Aunque breve, el intercambio entre el presidente chino Xi Jinping y el primer ministro canadiense Justin Trudeau al margen de la cumbre del G20 en Indonesia el 16 de noviembre se ha convertido en una sensación en las redes sociales. Xi, asertivo si no dominante, sermoneó al visiblemente aprensivo Trudeau sobre la etiqueta de la diplomacia. Este intercambio puede considerarse otro momento decisivo en la relación de China con Occidente. “Si hubo sinceridad de su parte”, dijo el presidente chino a Trudeau, “entonces conduciremos nuestra discusión con una actitud de respeto mutuo, de lo contrario, podría haber consecuencias impredecibles”. Al final de la conversación incómoda, Xi fue el primero en alejarse, dejando a Trudeau incómodo saliendo de la habitación.
Para que la importancia de este momento se aprecie verdaderamente, debe verse a través de un prisma histórico. Cuando las potencias coloniales occidentales comenzaron el proceso de explotación de China en serio, desde principios hasta mediados del siglo XIX, se estimó que el tamaño total de la economía china era un tercio de la producción económica mundial. En 1949, cuando los nacionalistas chinos lograron ganar su independencia tras cientos de años de colonialismo, intromisión política y explotación económica, el PIB total de China representaba apenas el 4 por ciento de la economía total del mundo. En el período comprendido entre la primera Guerra del Opio en 1839 y la independencia de China, más de cien años después, decenas de millones de chinos perecieron como resultado de guerras directas, rebeliones posteriores y hambrunas. La llamada Rebelión de los Bóxers (1899-1901) fue uno de los muchos intentos desesperados del pueblo chino por reclamar cierto grado de independencia y afirmar la soberanía nominal sobre su tierra. El resultado, sin embargo, fue devastador, ya que los rebeldes, junto con el ejército chino, fueron aplastados por la alianza mayoritariamente occidental, que involucraba a Estados Unidos, Austria-Hungría, Gran Bretaña, Francia y otros. El número de muertos fue catastrófico, con estimaciones moderadas situándolo en más de 100.000. Y posteriormente, una vez más, China se vio obligada a seguir la línea como lo ha hecho en las dos Guerras del Opio y en muchas otras ocasiones en el pasado.

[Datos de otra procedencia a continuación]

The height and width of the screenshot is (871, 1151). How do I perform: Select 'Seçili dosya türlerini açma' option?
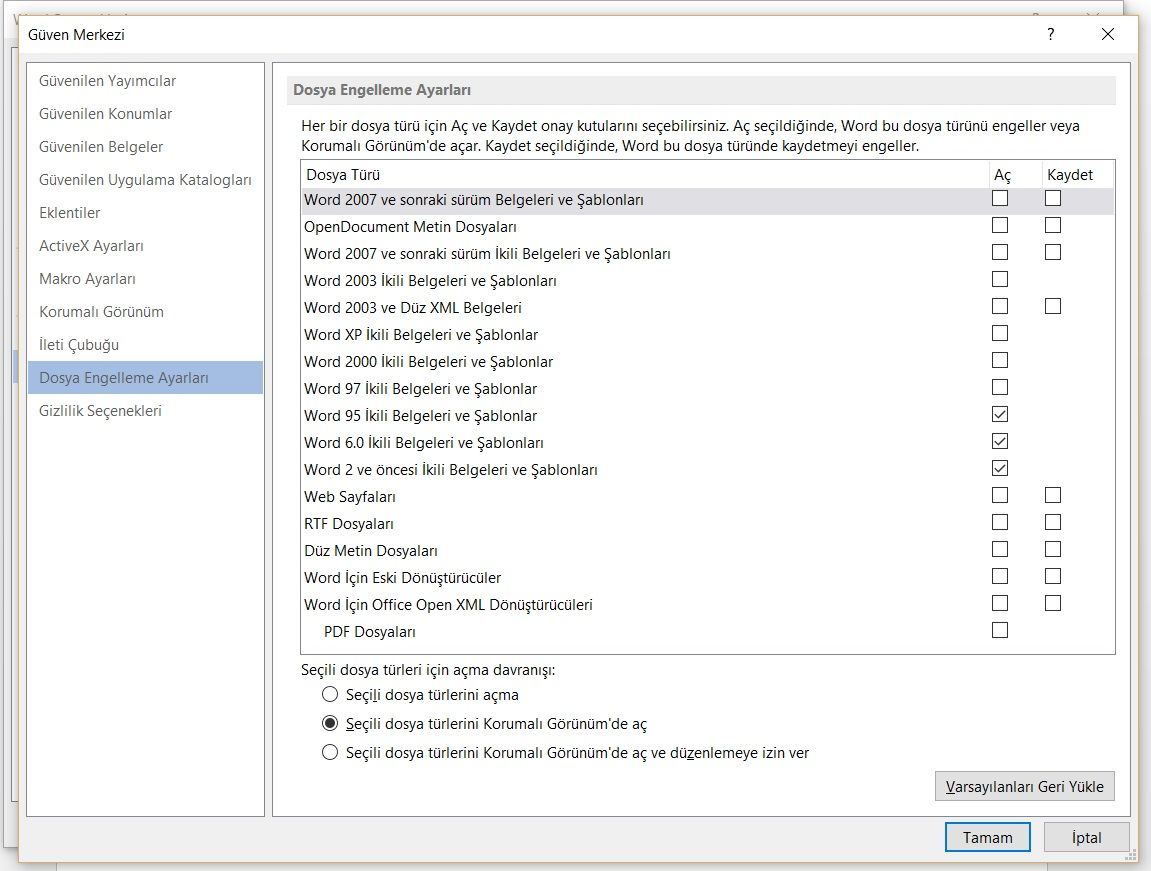coord(330,694)
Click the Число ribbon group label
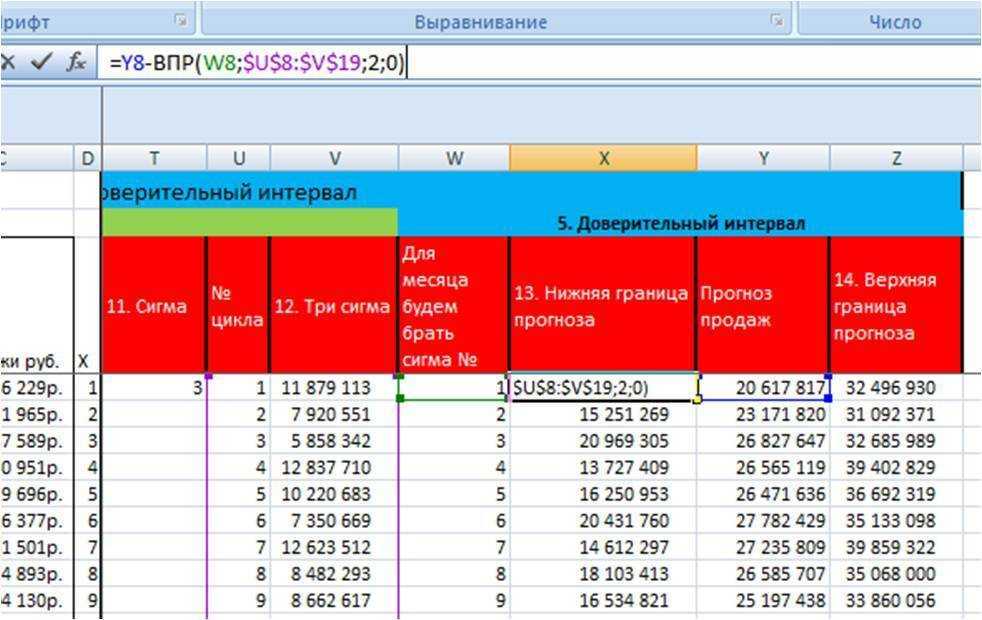 [x=895, y=21]
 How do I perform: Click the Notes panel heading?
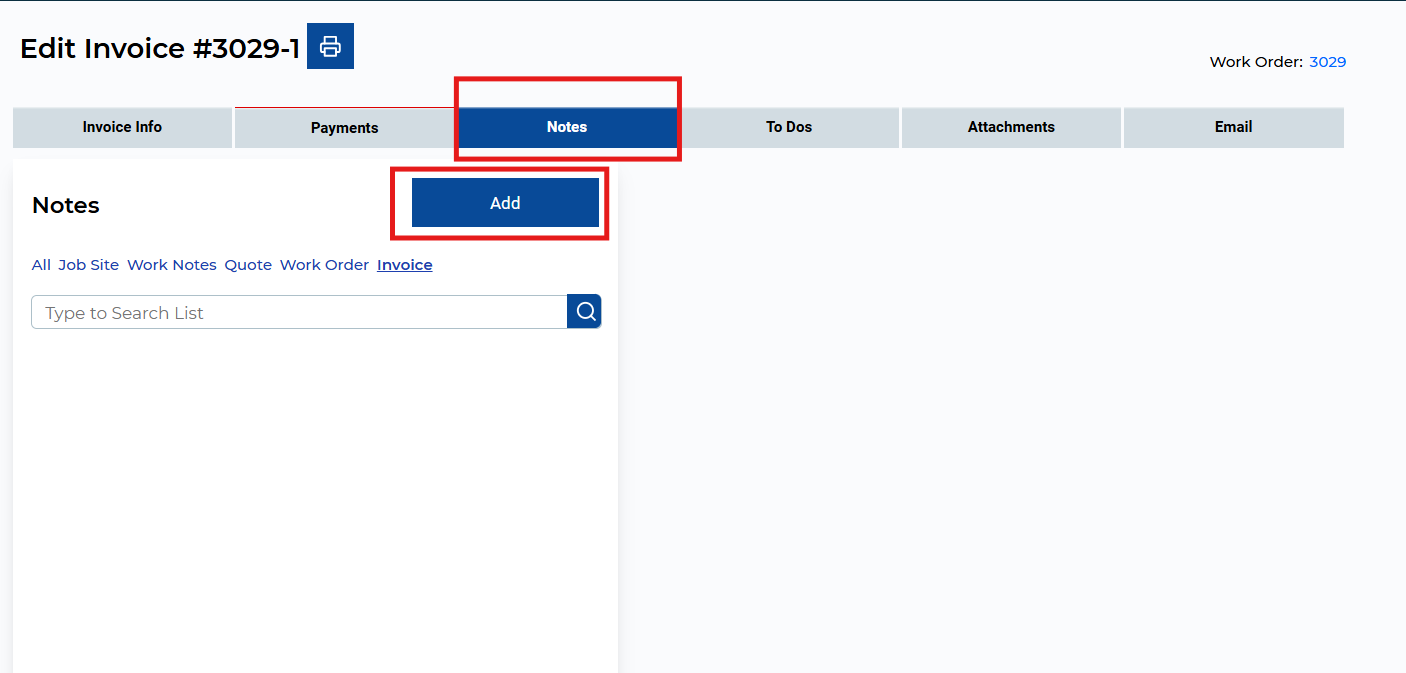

La independencia de China en 1949 no significó automáticamente el regreso de China a su pasada grandeza como potencia global, o incluso asiática. El proceso de reconstrucción fue largo, costoso ya veces incluso devastador: Ensayos y errores, conflictos internos, revoluciones culturales, períodos de 'grandes avances' pero, a veces, también de gran estancamiento. Siete décadas después, China vuelve a estar en el centro de los asuntos mundiales. Buenas noticias para algunos. Terrible noticia para los demás. El documento de la Estrategia de Seguridad Nacional de EE. UU. para 2022, publicado el 22 de octubre, describe a China como “el único competidor con la intención de remodelar el orden internacional y, cada vez más, con el poder económico, diplomático, militar y tecnológico para hacerlo”. La posición estadounidense no sorprende en absoluto, porque Occidente sigue definiendo su relación con Pekín en base a una herencia colonial, un legado que abarca cientos de años. Para Occidente, el resurgimiento de China es problemático, no por su historial de derechos humanos sino por su creciente participación en la economía mundial que, en 2021, representó el 18,56 %. Este poder económico, junto con la creciente destreza militar, prácticamente significa que Beijing pronto podrá dictar los resultados políticos en su creciente esfera de influencia en la región del Pacífico y también en todo el mundo. La ironía de todo esto es que, alguna vez, fue China, junto con la mayor parte de Asia y el Sur Global, la que se dividió en esferas de influencia. Ver a Beijing creando su propia equivalencia al dominio geopolítico de Occidente debe ser bastante inquietante para los gobiernos occidentales. Durante muchos años, las potencias occidentales han utilizado el pretexto del historial de derechos humanos de China para proporcionar una base moral para la intromisión. Pretender defender los derechos humanos y defender la democracia han sido históricamente herramientas occidentales convenientes que proporcionaron una base ética nominal para las intervenciones. De hecho, en el contexto chino, la Alianza de las Ocho Naciones, que aplastó la Rebelión de los Bóxers, se basó en principios similares. La farsa continúa hasta el día de hoy, con la defensa de Taiwán y los derechos de los uigures y otras minorías en la cima de las agendas estadounidenses y occidentales, respectivamente.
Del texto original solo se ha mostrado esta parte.